Adenocarcinoma in situ (lung)

by Jason Wasserman MD PhD FRCPC
April 6, 2022

What is adenocarcinoma in situ of the lung?

Adenocarcinoma in situ (AIS) is a type of non-invasive lung cancer. It is called non-invasive because the tumour cells have not spread beyond the surface of the small airspaces called alveoli in the lung. In order for a tumour to be called AIS, it cannot be larger than 3.0 cm in size.

Normal lung

What causes adenocarcinoma in situ?

The leading cause of AIS is tobacco smoking. Other less common causes include radon exposure, occupational agents, and outdoor air pollution.

How do pathologists make the diagnosis of adenocarcinoma in situ?

The diagnosis of AIS can only be made after the entire tumour has been surgically removed and sent to a pathologist for examination under the microscope. The diagnosis cannot be made after a small sample of the tumour is removed in a biopsy or when cytology is performed. Your pathologist will carefully examine the tumour to make sure there are no areas of invasion before making the diagnosis of AIS.

What does adenocarcinoma in situ look like under the microscope?

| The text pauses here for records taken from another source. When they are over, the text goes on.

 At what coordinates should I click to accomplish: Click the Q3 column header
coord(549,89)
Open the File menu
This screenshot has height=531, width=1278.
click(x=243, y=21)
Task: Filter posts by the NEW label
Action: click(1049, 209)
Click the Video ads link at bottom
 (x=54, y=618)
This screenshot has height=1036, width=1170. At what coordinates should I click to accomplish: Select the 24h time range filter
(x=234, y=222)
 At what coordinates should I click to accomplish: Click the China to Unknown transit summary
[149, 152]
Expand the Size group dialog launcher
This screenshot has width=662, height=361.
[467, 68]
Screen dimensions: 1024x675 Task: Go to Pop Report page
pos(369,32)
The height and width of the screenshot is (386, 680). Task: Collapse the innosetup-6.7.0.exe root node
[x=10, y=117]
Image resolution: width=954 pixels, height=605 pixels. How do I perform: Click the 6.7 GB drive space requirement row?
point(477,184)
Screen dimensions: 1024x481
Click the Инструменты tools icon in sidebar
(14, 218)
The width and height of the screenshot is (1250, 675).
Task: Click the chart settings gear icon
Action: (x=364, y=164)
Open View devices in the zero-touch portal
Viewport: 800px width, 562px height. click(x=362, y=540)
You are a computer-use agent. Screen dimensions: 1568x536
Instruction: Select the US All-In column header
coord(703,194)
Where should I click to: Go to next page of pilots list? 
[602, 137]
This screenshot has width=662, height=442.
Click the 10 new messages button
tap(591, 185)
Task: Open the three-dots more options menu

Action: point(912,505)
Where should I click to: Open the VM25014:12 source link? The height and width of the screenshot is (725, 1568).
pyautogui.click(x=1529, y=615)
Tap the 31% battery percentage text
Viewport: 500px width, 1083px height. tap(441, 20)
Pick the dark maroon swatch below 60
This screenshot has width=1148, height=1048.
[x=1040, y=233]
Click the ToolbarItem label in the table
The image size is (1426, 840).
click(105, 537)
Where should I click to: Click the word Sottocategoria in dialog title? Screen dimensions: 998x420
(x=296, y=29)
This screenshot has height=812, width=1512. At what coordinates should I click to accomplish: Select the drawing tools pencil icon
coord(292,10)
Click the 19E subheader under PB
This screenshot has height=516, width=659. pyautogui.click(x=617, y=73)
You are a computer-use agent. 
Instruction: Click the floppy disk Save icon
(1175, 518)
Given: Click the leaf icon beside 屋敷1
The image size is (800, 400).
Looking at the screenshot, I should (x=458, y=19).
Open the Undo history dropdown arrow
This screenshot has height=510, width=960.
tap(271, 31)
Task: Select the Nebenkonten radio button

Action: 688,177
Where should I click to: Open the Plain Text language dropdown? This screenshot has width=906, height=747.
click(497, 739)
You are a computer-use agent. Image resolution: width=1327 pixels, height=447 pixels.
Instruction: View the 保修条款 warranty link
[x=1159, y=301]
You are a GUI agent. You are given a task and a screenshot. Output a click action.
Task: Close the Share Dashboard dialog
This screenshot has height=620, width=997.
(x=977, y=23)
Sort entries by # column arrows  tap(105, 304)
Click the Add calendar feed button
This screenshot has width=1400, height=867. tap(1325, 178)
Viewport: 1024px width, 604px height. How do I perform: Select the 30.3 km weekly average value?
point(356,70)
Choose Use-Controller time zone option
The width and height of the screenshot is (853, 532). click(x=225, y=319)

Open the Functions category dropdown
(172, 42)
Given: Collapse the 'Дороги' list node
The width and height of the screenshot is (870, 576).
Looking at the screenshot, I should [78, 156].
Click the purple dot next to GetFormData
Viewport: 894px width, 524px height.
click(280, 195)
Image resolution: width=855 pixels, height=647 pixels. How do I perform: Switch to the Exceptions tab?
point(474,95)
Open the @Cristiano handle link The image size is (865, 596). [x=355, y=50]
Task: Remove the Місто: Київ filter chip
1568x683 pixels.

The inside of the lung is made up of many small airspaces called alveoli. When examined under the microscope, the tumour cells in AIS are seen covering the inside surface of the alveoli. Pathologists use the term lepidic to describe this pattern of growth. The tumour cells are typically larger and darker than the specialized pneumocytes that normally line the alveoli. Unlike minimally invasive adenocarcinoma, there is no evidence of invasion into surrounding tissues.